What will impact on domestic energy costs?

10 Mar 2010Archived News Energetics in the News

PUBLISHED: Business Spectator by Keith Orchison; Grant Raja, Client Services Manager, Energetics Pty Ltd, is quoted on factors that will impact on domestic energy costs and gives advice on ways in which businesses can reduce their exposure to rising prices.

Large corporate consumers of electricity are in a rising state of anxiety over the outlook for their power bills, but they also have opportunities to do more to lower the pressure.

Grant Raja, client services manager at Energetics, a management consultancy focused on energy efficiency and carbon abatement strategies, is adding to business people’s concerns this week while also pointing to ways they can reduce their firms’ exposure to rising prices.

Raja recites a catalogue of factors that will impact on domestic energy costs. They include the now well-known flow-through to consumers of network charges as a result of the massive capital outlays approved by regulators – with the wires costs making up almost 50 per cent of their final bill.

He also warns that volatility in the wholesale price of electricity – what the generators get from the market for their product – and of natural gas is increasing risk and costs for energy retailers and they are passing this on to end-users through higher margins. “The problem,” says Raja, “can only worsen as the market participants amalgamate and retail competition declines.”

The Rudd government’s RET and a plethora of State-based renewable schemes, he claims, is now adding about 10 per cent to the delivered cost of electricity.

While the government’s ETS is blocked in the Senate, Raja says carbon pricing is seeping in to large users’ long-term contracts. Businesses signing agreements to buy power beyond 2012 are having to accept estimated costs for carbon and a pass-through clause. He thinks this reflects energy industry belief that there will be a carbon price of more than $20 per tonne beyond 2012.

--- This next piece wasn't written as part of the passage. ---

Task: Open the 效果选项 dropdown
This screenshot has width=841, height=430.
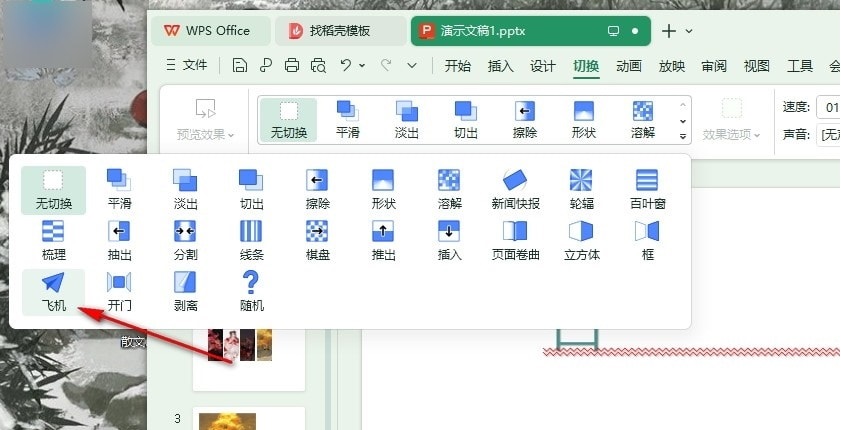Action: coord(731,134)
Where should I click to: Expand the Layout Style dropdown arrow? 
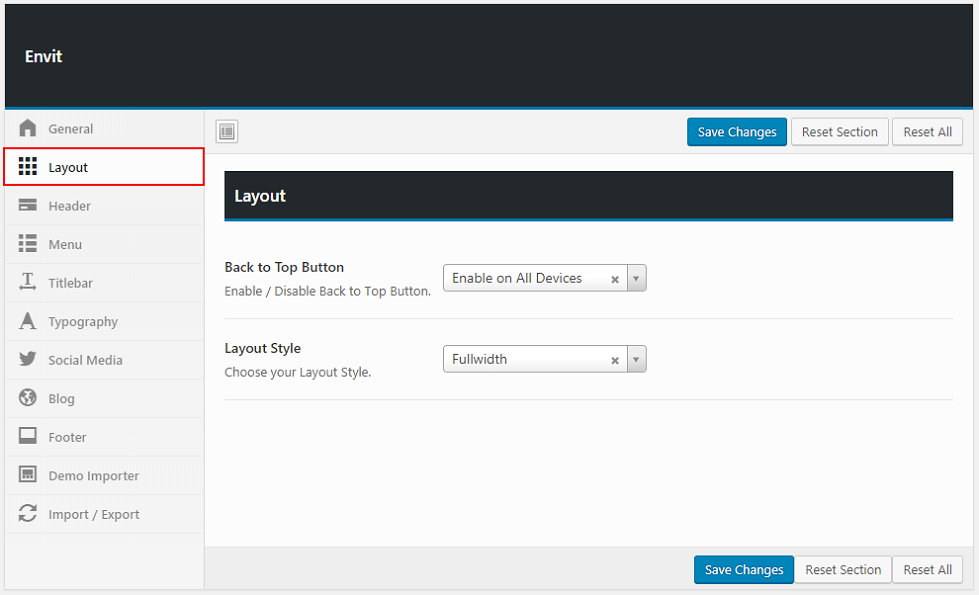637,360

While the gas industry would dispute it, Raja also foresees higher costs emerging domestically as more gas-fuelled generation is built and east coast LNG developments from coal seam methane are pursued. Australia, he argues, is going to be exposed increasingly to international gas price dynamics, which in turn are being influenced by tighter long-term global availability of oil.

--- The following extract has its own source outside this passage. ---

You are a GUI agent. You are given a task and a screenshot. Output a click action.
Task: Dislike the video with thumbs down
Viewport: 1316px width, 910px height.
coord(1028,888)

He claims that there is already curtailment of the availability of gas for New South Wales business customers at peak times and this is impacting on prices.

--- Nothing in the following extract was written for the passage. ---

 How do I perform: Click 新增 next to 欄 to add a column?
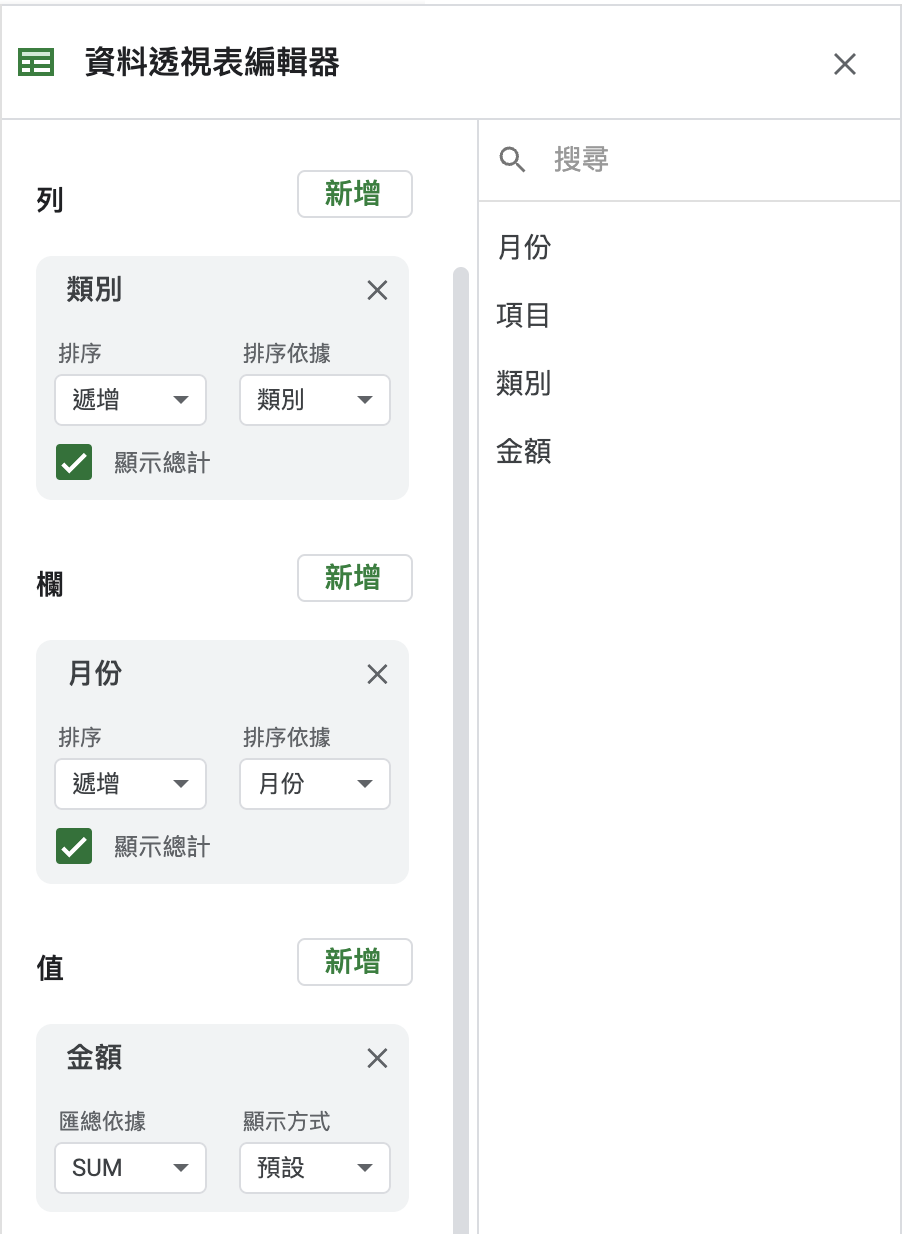click(354, 578)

In the face of these developments, he says, businesses must change the ways they procure and manage the use of energy. This includes “pro-active” contract management – in other words, don’t leave cutting deals until the last minute – and getting tougher about negotiating pass-through clauses on carbon and other environmental costs. Boards and senior executives need to show strong leadership on the issue.

Energetics is pushing corporate clients to look more closely at the benefits of embracing combined heat and power technology both as a long-term cost saver and to contribute to greenhouse gas abatement.

A “trigeneration” system, it says, adding an absorption chiller to a conventional cogeneration plant, could provide large commercial customers with an estimated annual average energy saving of $250,000 over two decades. Installing 640 trigeneration plants across Australia would enable annual abatement of a million tonnes of carbon dioxide and gross savings of $160 million a year.

There is capacity in Canberra alone, Energetics claims, to install 40 such plants to deal with hot summers and cold winters.

Taking early action on energy efficiency measures, it argues, will enable large businesses to reduce their exposure to volatile energy markets this decade and to the price shocks that lie ahead.

Many Australian businesses, it says, can cut their energy bills by about 20 percent with the right investments.